Considering the high preinterventional rate of occluded PAAs, the low amputation rate should be mentioned even though reinterventions are often necessary for this. In the study investigating the outcome after thrombolysis of occluded PAAs, the amputation rate at one year was reported to be 27.1% [18]. A review examined the outcome after thrombolysis or thrombectomy followed by bypass surgery in patients with acutely thrombosed PAA and showed a major amputation rate within 30 days of 14.1% [25]. In the cohort of Jungi et al. a 30-day major amputation rate of 16% was reported [24]. More recent studies have shown lower amputation rates (0-1.5%) [13,14,26]. The high rate of limb salvage can most likely be explained by the simultaneous treatment of the lower leg vessels.
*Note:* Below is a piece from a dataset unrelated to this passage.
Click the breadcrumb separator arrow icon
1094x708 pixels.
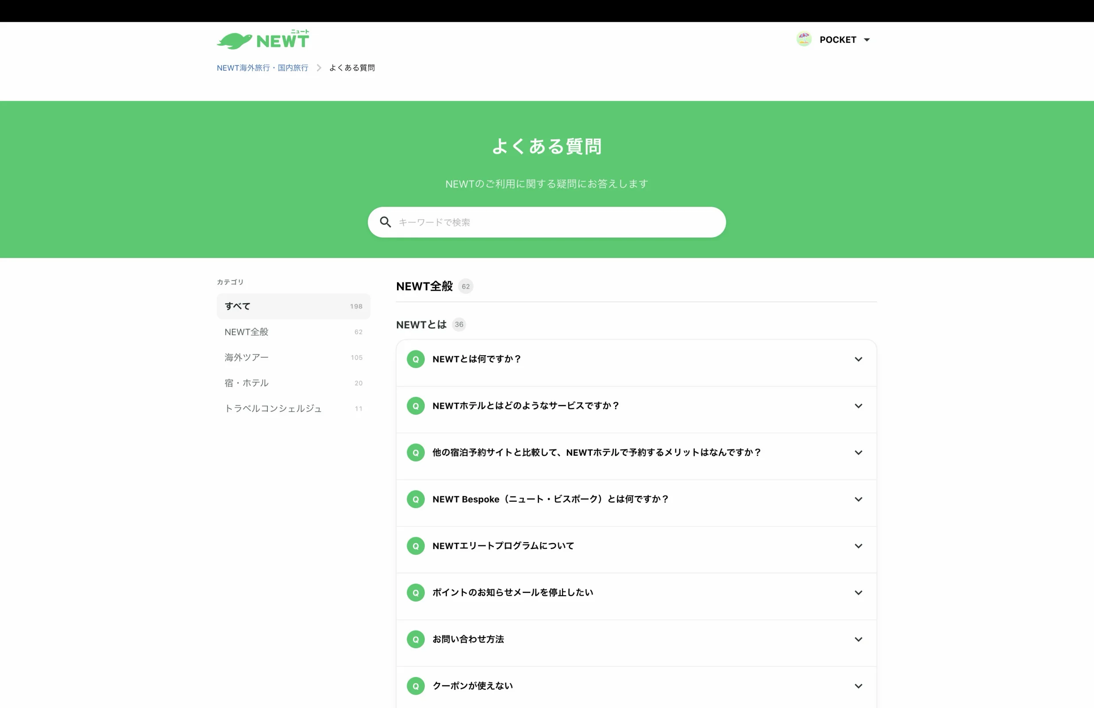pos(319,68)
In addition to lysis therapy, at least one lower leg vessel was treated in 71.9% of the patients with occluded PAA. Thus, in this study, 64.9% of patients had two- or three-vessel postinterventionally. Jungi et al reported a one-vessel runoff after revascularization in 57%. Only 11 % had a two patent crural runoff vessels and 26% a three-vessel runoff.

5. Limitations

The patient cohort was not randomly generated, therefore, the possibility of sampling bias must be considered. Differences in patient and lesion characteristics may have an impact on outcome. In addition to endoprosthesis implantation, treatment varied; a small proportion was also treated with a drug-coated balloon, which may affect the patency and amputation rate. The antiplatelet therapy was recommended for 6 months. However, numerous patients also had oral anticoagulation for various indications, which makes comparison somewhat more difficult, but corresponds to a real-world population. In conclusion, although limited by the fact that it is a retrospective study, this study can show that endovascular treatment using endoprosthesis often entails reinterventions, but is associated with a high limb salvage rate - even after recanalization and exclusion of occluded aneurysms.